Study text:

The Hermit in Lore: Walter Scott's Ivanhoe
Among the many oddities, anachronisms, and contrivances of Walter Scott's Ivanhoe, one of the earliest works of modern historical fiction (1819), is the character of the hermit, none other than the Friar Tuck of Robin Hood tales. Granted the obvious fiction that a Franciscan friar could not exist when Francis of Assisi himself had not yet established his order, the character called the Jolly Hermit and the Clerk of Copmanhurst reveals a great deal about what readers of Scott's fiction believed or expected from a historical entertainment - and what they believed about hermits.
The hermit is introduced in Chapter 16; the Black Knight (Richard the Lionhearted) enters a thick forest at dusk and encounters
the ruins of a very small chapel, of which the roof had partly fallen in. The building, when entire, had never been above sixteen feet long by twelve feet in breadth.
Nestled in a copse, this ruined chapel is not the evocative vision of Scott's contemporary romantics, though at first it seems so.
The whole peaceful and quiet scene lay glimmering in twilight before the eyes of the traveller, giving him good assurance of lodging for the night since it was a special duty of those hermits who dwelt in the woods to exercise hospitality towards benighted or bewildered passengers.
But the hermit (erroneously called interchangeably an "anchorite" by Scott) is nothing but a cynical joke. The hermit has his visitor believe that he leads an ascetic life living on pulses and water -- though his stout appearance belies that -- and that he tells his beads all day -- though rosaries were not common at this time of the Middle Ages. The knight discovers that his host dines on the venison he takes through skilful archery in the forest and enjoys wine, not water, the privilege of priests, however poor. By Chapter 17 the duo drinks and sings loudly. The hermit admits of a saying of an old abbot, suggesting that he was expelled from a monastery and, perhaps, defrocked. The tone is of a grand ribaldry.
In chapter 20, the anticlericalism of the common people is expressed through two characters who come upon the hermitage preceded by Robin of Lockesley, namely Wamba and Gurth. Says one,
If this be the habitation of a thief, it makes good the old proverb, 'The nearer the church the farther from God.'
A little later, they note that the Clerk of Copmanhurst
kills half the deer that are stolen in this walk. Men say that the keeper has complained to his official, and that he will be stripped of his cowl and cope altogether if he keep not better order.

Extracted data:
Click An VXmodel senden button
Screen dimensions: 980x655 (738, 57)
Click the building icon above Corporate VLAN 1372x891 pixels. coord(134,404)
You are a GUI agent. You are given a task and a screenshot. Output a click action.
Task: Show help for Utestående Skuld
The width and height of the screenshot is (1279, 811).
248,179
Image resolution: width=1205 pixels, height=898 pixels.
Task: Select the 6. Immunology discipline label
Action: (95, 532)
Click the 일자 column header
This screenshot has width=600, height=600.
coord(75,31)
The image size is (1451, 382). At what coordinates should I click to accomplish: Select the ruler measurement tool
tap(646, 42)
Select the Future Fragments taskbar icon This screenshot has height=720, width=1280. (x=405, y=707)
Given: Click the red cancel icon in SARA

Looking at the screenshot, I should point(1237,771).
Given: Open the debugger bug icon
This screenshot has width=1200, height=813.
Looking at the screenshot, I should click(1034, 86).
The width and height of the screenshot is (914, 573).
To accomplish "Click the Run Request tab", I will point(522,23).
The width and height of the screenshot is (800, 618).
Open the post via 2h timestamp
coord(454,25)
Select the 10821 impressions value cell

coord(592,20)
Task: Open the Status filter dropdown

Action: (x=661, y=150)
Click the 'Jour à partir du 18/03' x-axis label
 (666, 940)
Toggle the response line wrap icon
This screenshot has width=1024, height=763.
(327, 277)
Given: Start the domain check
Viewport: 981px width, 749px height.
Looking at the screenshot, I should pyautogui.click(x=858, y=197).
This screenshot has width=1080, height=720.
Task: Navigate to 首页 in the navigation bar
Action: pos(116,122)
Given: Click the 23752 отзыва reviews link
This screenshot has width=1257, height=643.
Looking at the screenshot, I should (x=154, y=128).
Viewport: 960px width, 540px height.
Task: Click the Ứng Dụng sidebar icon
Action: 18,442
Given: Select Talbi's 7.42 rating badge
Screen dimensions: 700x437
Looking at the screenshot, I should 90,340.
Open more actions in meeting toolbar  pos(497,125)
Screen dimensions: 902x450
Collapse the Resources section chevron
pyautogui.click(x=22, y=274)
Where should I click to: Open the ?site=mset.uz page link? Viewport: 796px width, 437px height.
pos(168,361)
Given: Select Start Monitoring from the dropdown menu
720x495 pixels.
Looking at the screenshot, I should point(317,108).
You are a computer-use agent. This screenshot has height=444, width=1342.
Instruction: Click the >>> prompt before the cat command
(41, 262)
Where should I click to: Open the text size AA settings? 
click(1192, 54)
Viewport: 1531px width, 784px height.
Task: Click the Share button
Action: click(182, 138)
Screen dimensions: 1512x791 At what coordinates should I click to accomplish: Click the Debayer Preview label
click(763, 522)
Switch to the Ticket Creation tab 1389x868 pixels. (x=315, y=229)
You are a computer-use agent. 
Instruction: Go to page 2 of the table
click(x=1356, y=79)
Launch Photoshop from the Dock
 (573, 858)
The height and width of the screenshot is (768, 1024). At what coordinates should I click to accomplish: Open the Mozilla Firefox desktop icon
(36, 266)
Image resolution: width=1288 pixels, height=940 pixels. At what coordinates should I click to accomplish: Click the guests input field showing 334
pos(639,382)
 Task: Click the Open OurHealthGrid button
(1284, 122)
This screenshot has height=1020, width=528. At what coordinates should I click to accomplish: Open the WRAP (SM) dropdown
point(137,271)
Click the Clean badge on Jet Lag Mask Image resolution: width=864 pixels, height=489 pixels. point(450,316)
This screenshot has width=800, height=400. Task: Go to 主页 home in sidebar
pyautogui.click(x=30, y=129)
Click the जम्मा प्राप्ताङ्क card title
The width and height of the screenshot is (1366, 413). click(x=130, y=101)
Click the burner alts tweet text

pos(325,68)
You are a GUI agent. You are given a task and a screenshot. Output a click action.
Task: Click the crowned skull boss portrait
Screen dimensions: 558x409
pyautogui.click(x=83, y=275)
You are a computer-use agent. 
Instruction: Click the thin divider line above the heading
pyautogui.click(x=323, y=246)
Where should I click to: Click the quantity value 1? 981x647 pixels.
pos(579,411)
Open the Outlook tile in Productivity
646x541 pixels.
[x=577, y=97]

Required action:
List every chapter of Ivanhoe that the essay on the hermit above cites by number, and give what the essay says happens in each.

Output of the task:
- Chapter 16: The hermit is introduced when the Black Knight enters a thick forest at dusk and comes upon a small ruined chapel.
- Chapter 17: The hermit and the knight drink and sing loudly.
- Chapter 20: Wamba and Gurth, preceded by Robin of Lockesley, come upon the hermitage.